A while back I played a round with the HASS Voice Assistant, and pretty easily got to a point where STT and TTS were working really well on my local installation. Also got the hardware to build wyoming satellites with wakeword recognition.

However, what kept me from going through the effort of setting everything up properly (and finally getting fucking Alexa out of my house) was the “all or nothing” approach HASS seemingly has to intent recognition. You either:

  • use the build in Assistant conversation agent, which is a pain in the ass because it matches what your STT recognized 1:1, letter by letter, so it’s almost impossible to actually get it to do something unless you spoke perfectly (and forget, for example, about putting something on your ToDo list; Todo, todo, To-Do,… are all not recognized, and have fun getting your STT to reliably generate the ToDo spelling!), or
  • you slap a full-blown LLM behind it, either forcing you to again rely on a shitty company, or host the LLM locally; but even in the latter case and on decent (not H100, of course, but with a GPU at least) hardware, the results were slow and shit, and due to context size limitations, you can just forget about exposing all your entities to the LLM Agent.
  • You also have the option of combining the two approaches; match exactly first, if no intent recognized, forward to LLM; but in practice, that just means that sometimes, you get what you wanted (“all lights off” with a 70% success rate, I’d say), and still a lot of the time you have to wait for ages for a response that may be correct, but often isn’t from the LLM.

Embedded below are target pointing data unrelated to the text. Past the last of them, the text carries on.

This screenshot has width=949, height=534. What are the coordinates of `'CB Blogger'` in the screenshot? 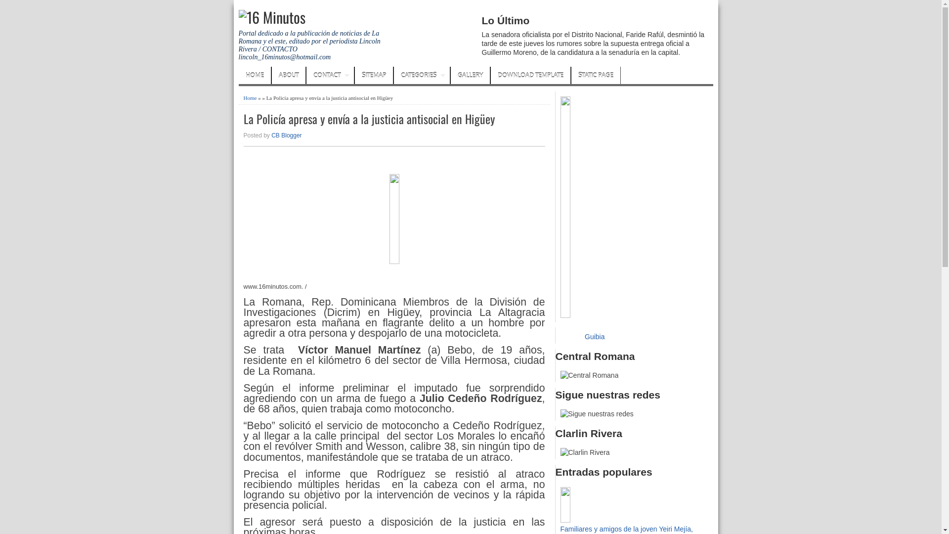 It's located at (286, 135).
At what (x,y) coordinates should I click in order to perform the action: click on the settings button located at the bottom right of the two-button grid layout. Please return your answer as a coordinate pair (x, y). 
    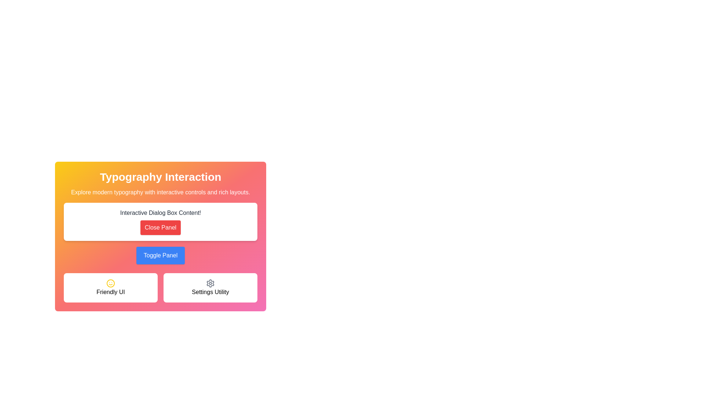
    Looking at the image, I should click on (210, 287).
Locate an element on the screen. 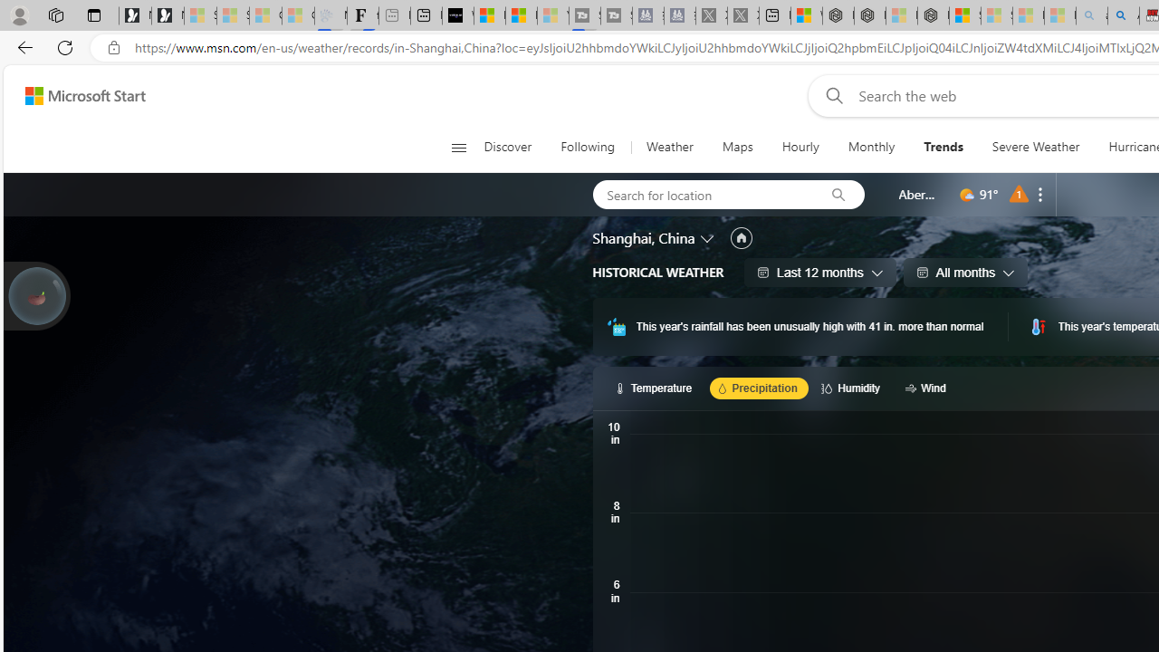 The height and width of the screenshot is (652, 1159). 'Shanghai, China' is located at coordinates (644, 237).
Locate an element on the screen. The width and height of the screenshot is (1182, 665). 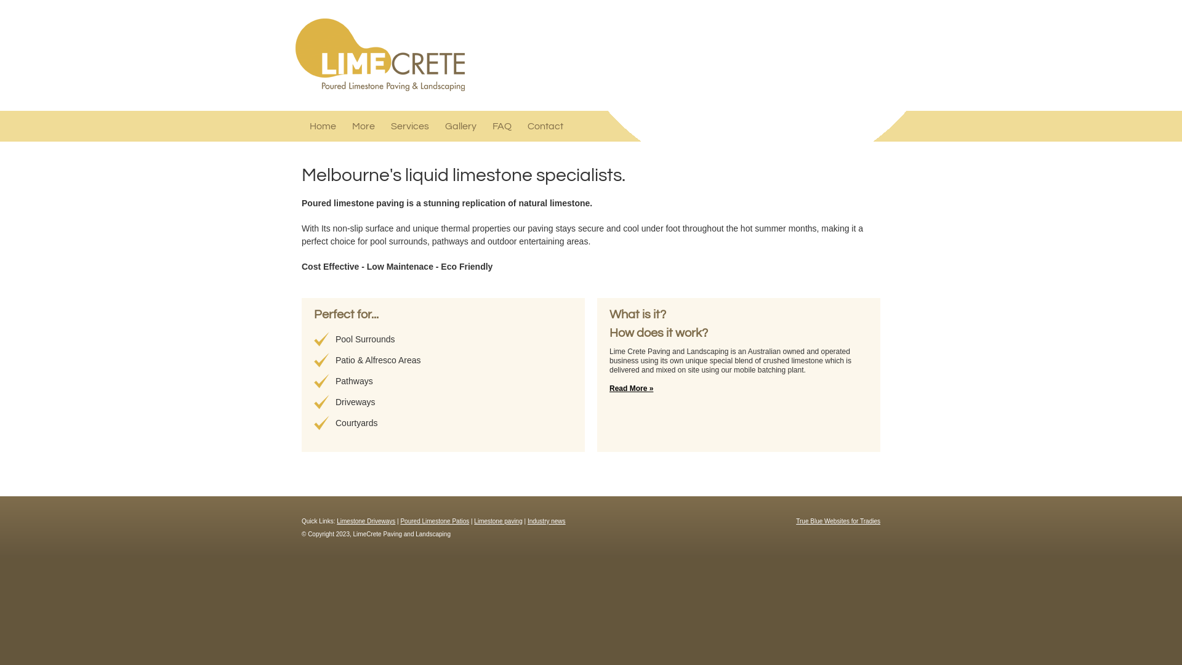
'Limestone Driveways' is located at coordinates (365, 521).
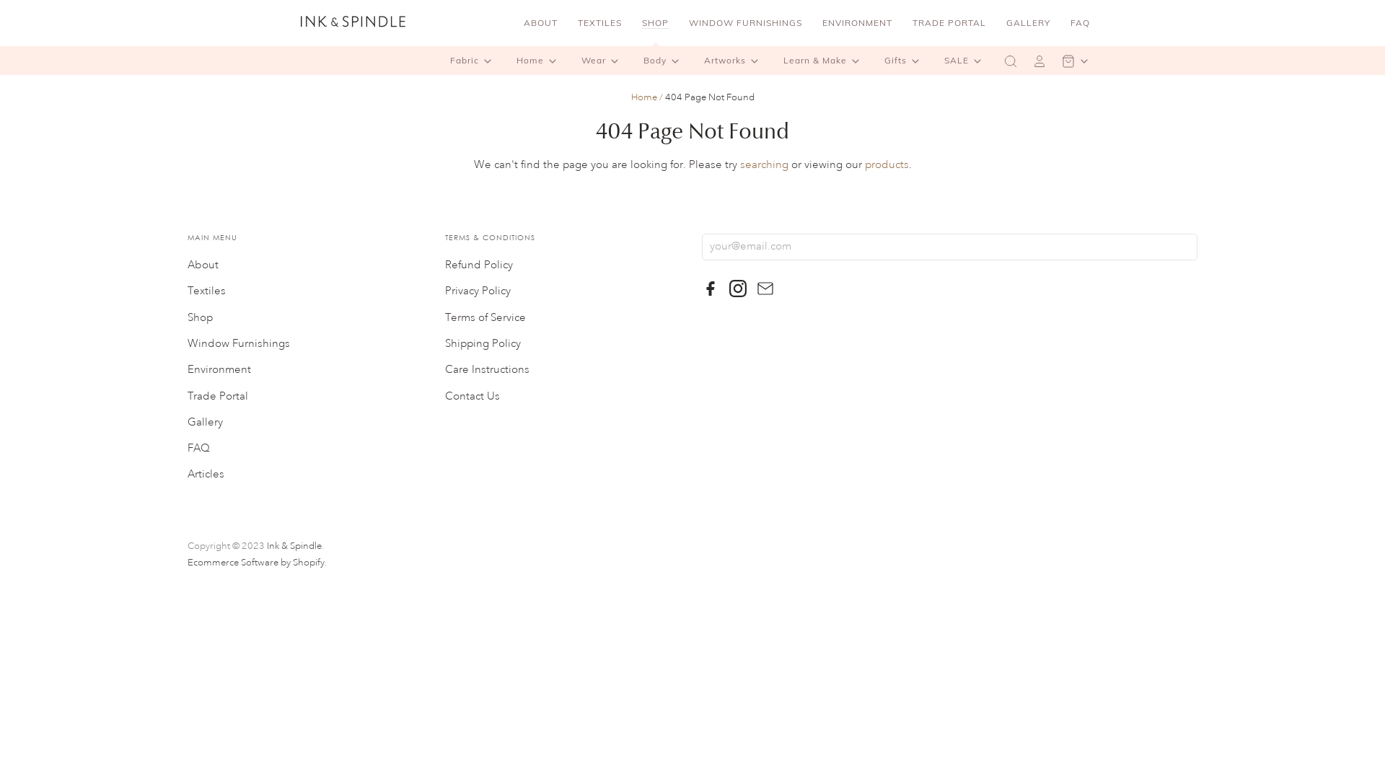 The height and width of the screenshot is (779, 1385). Describe the element at coordinates (444, 343) in the screenshot. I see `'Shipping Policy'` at that location.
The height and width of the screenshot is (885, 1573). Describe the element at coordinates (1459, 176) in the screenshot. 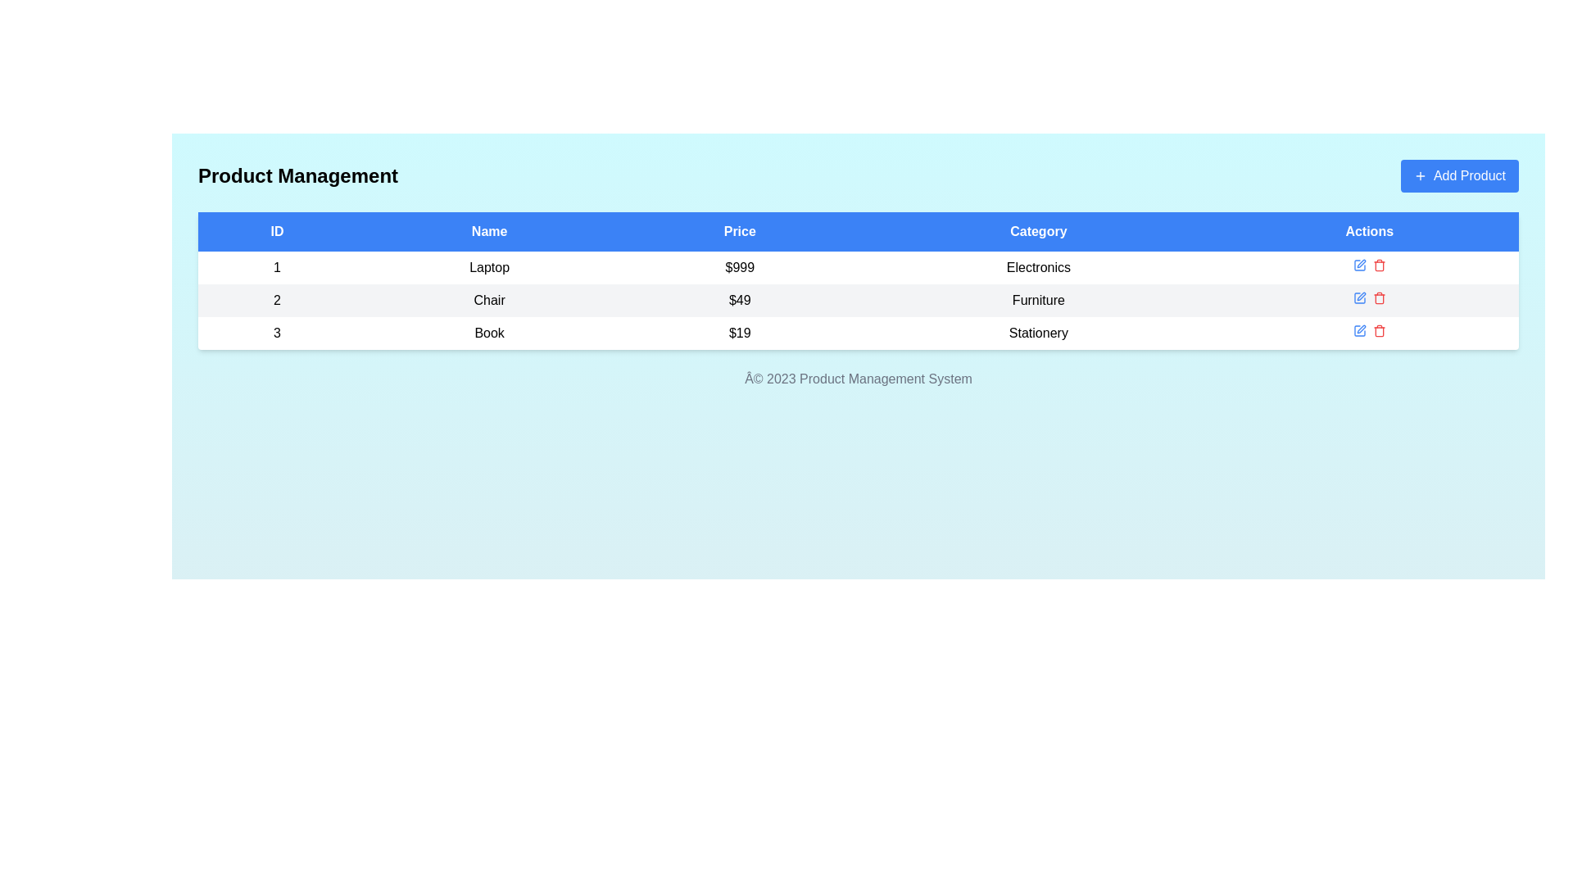

I see `the blue button labeled 'Add Product' with a '+' icon` at that location.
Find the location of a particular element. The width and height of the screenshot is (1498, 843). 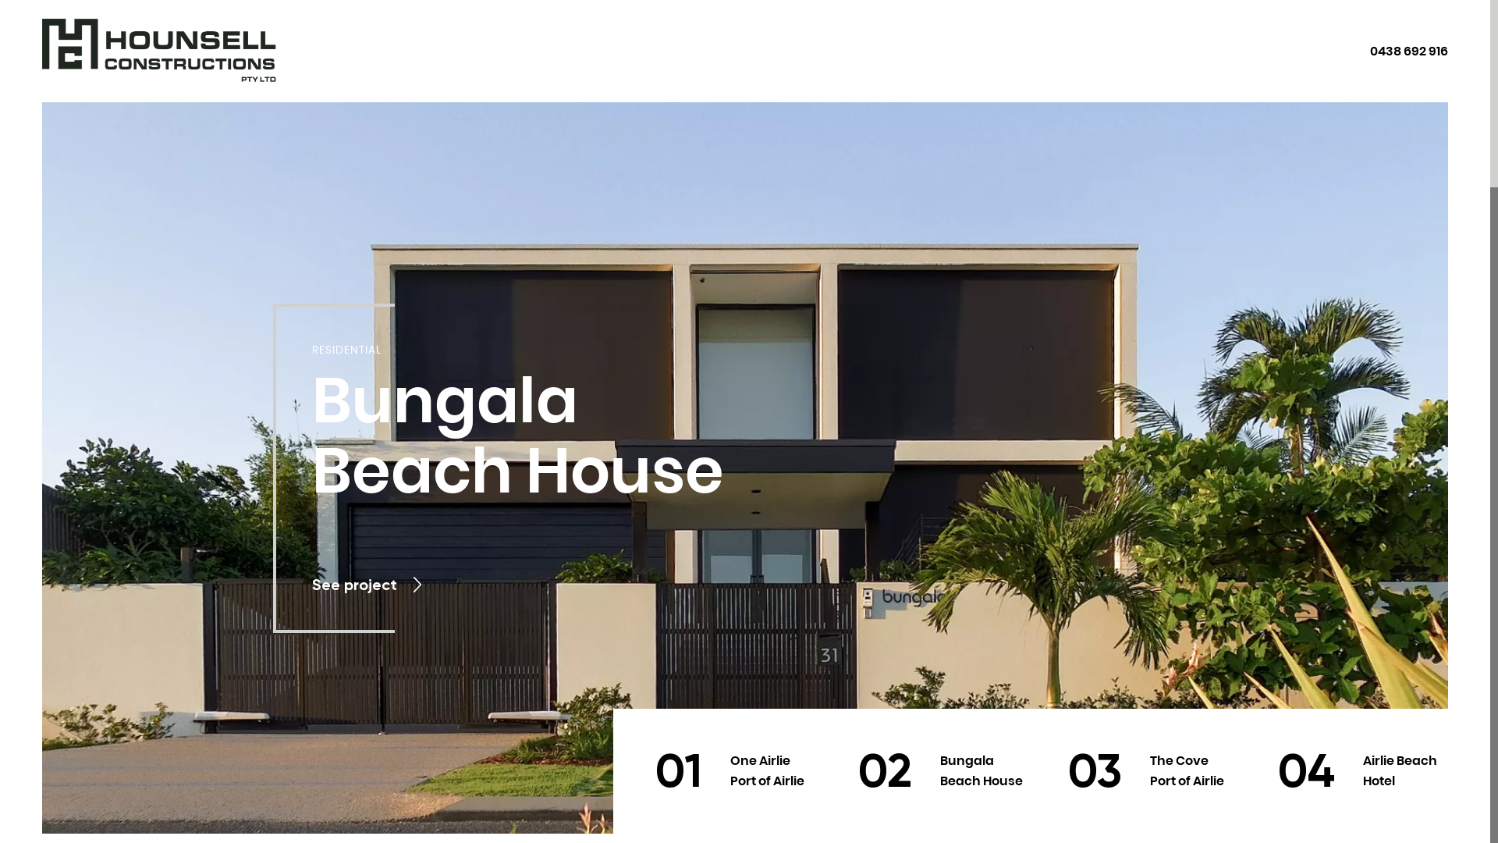

'0438 692 916' is located at coordinates (1408, 50).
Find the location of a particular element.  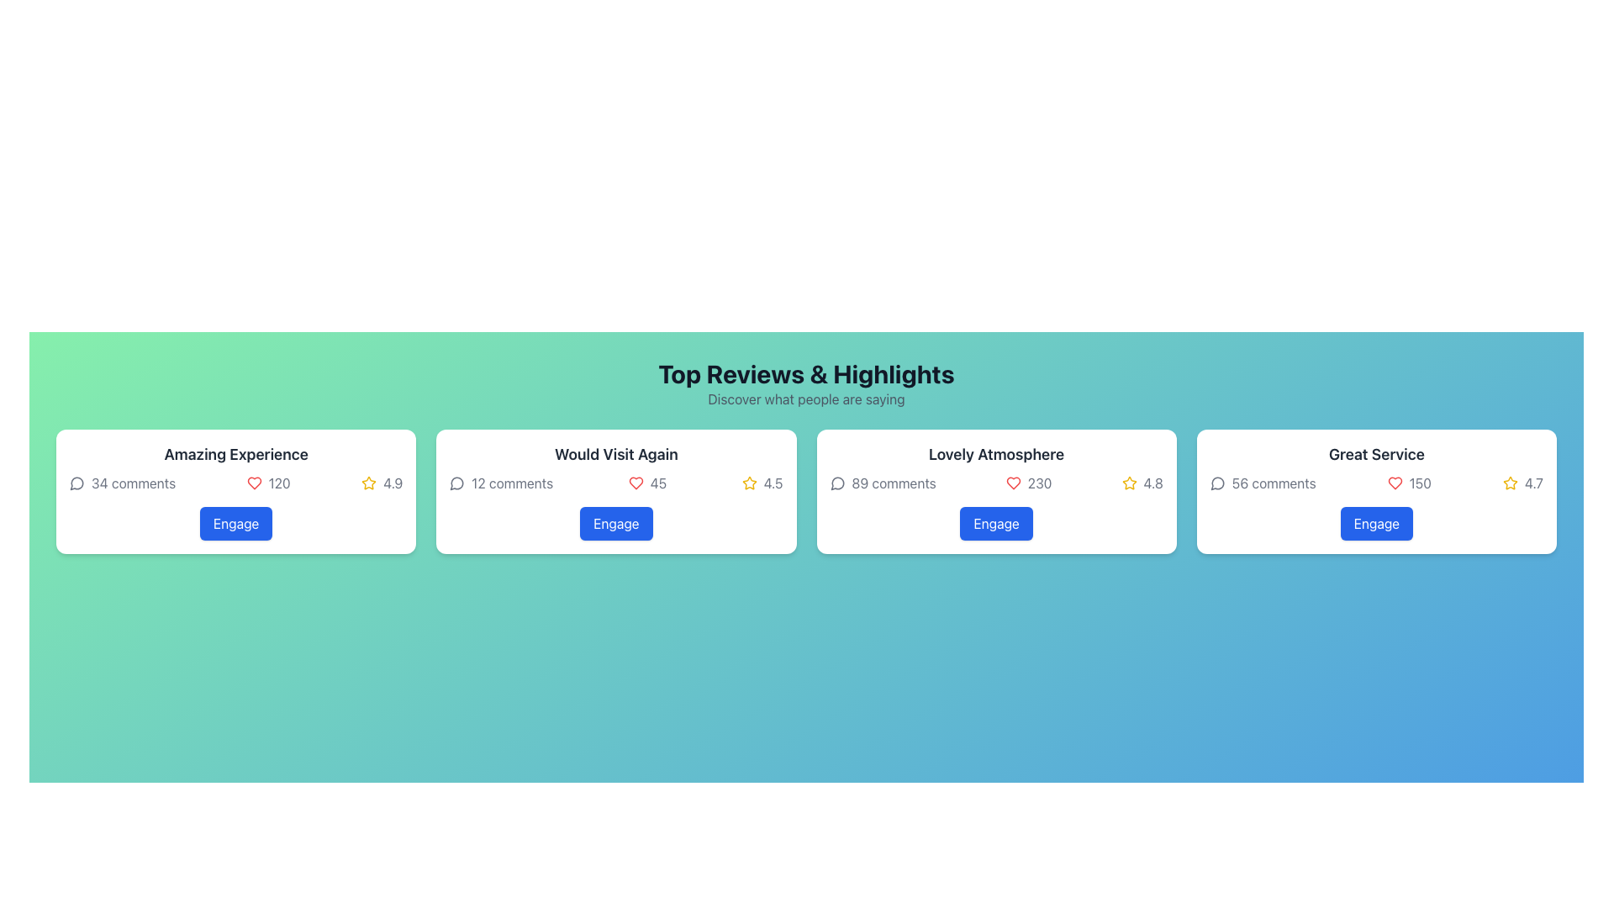

the text element displaying '34 comments' located within the card titled 'Amazing Experience', positioned in the first row and first column of the review cards is located at coordinates (133, 482).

What I’d like is a third option, doing fuzzy matching on what the STT generated. Indeed, there seems to have been multiple options for that through rhasspy, but that project appears to be dead? The HASS integration has not been updated in over 4 years, and the rhasspy repos are archived as of earlier this month.

Besides, it was not entirely clear to me if you could just use the intent recognition part of the project, forgoing the rest in favor of what HASS already brings to the table.

At this point, I am willing to implement a custom conversation agent, but wanted to make sure first that I haven’t simply missed an obvious setting/addon/… for HASS.

My questions are:

  • are you using the HASS Voice Assistant without an LLM?
  • if so, how do you get your intents to be recognized reliably?
  • do you know of any setting/project/addon helping with that?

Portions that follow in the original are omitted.